__Исходный текст__.
= = = = =
Единственная цель для Арины Петровны – умножать свое богатство. «С изумительным терпением и зоркостью подкарауливала она дальние и ближние деревни, разузнавала по секрету об отношениях их владельцев к опекунскому совету и всегда, как снег на голову, являлась на аукционах. В круговороте этой фанатической погони за благоприобретением Владимир Михайлович (муж Арины Петровны. – А.Р.) все дальше и дальше уходил на задний план, а наконец и совсем одичал». Умер он, можно сказать, к тайному удовольствию всей семьи.
Старая помещица нашла способ лишить всех близких родственников их права на наследство. Например, служившему в Москве и пристрастившемуся к карточной игре старшему сыну, которого в семье называли не иначе, как «Степкой-балбесом», матушка выделила, по её определению, «кусок» – дом во второй столице, купленный за двенадцать тысяч рублей. Однако Степан Владимирович вынужден был продать его за восемь тысяч, чтобы покрыть карточный долг. После этого он оказался бесправным приживальщиком в доме матери и умер в состоянии, которое автор описал так: «Словно черное облако окутало его с головы до ног, и он всматривался в него, в него одного, следил за его воображаемыми колебаниями и по временам вздрагивал и словно оборонялся от него. В этом загадочном облаке потонул для него весь физический и умственный мир…»
Второй сын, Павел Владимирович, тоже служивший, получил от матери свой «кусок» – незавидную часть обширного имения – деревеньку Дубровино и сразу вышел в отставку. Он поселился в своей барской усадьбе, спился и умер.
Скончалась и дочь Головлевой Анна Владимировна, оставив двух несовершеннолетних дочерей, Анниньку и Любиньку. Этим бабушка выделила от щедрот своих глухую деревню Погорелку. Жить здесь они не захотели, уехали в Москву искать удачу на театральном поприще. Но способности обеих позволили им выступать лишь в оперетках на провинциальных сценах да на ярмарках. В конце концов нищета заставила их стать содержанками у небогатых поклонников и закончить скитания печально. Любинька отравилась, а Аннинька вернулась в головлевские пенаты.
= = = = =
__Фрагмент набора данных__.
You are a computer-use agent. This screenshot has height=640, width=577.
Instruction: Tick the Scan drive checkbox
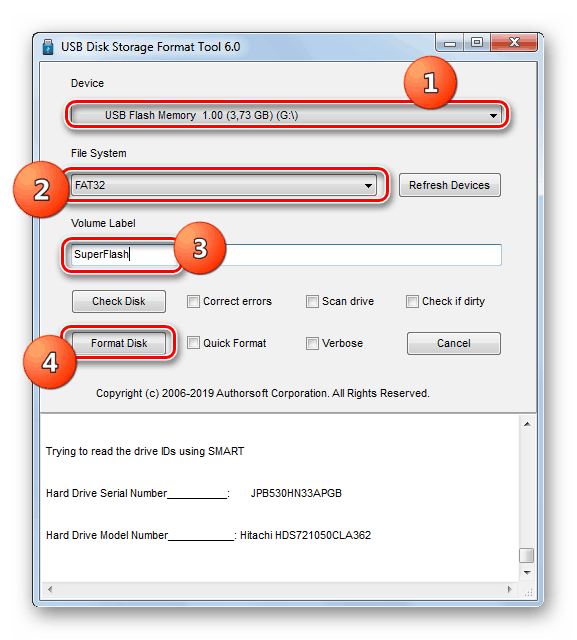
= = = = =
__Задания к упражнению__.
1: Ответьте по тексту о семье Головлевых:
(a) За какую сумму был куплен дом, выделенный старшему сыну?
(b) Какую деревеньку получил от матери Павел Владимирович?
(c) Куда уехали Аннинька и Любинька, не захотев жить в Погорелке?
2: Подхватите текст о семье Головлевых и напишите следующий абзац, начиная сразу после его последнего предложения.

__Список ответов__.
1:
(a) За двенадцать тысяч рублей.
(b) Дубровино.
(c) В Москву.

2:
Остался третий сын Арины Петровны, Порфирий Владимирович. Он, как и «маменька» – предмет особого внимания автора, поэтому разговор о нем впереди. А вот у двух отпрысков Порфирия – «Володеньки» и «Петеньки», людей совсем молодых, судьба оказалась, как и у дядюшек, трагичной. Первый служил в Петербурге, женился, обретался с супругой в бедности. Как пояснил автор, «целых два года Володя перемогался, выказывал гордость и решимость не нуждаться в помощи отца; потом ослаб, стал молить, доказывать, грозить… И всегда встречал в ответ готовый афоризм, который представлял собою камень, поданный голодному человеку». Не получив поддержки отца, Владимир Головлев застрелился.
Петр был офицером. Этот проиграл в карты казенные деньги. В полку ему дали срок для возмещения растраты, и он бросился к отцу. Три тысячи рублей для Порфирия Владимировича не составляли большого капитала, к тому же, как и брат Владимир, Петр имел право на наследство, но старший Головлев отказал ему. Сына сослали в одну из дальних губерний. По дороге туда он «слег в одном из попутных городков в больницу и умер».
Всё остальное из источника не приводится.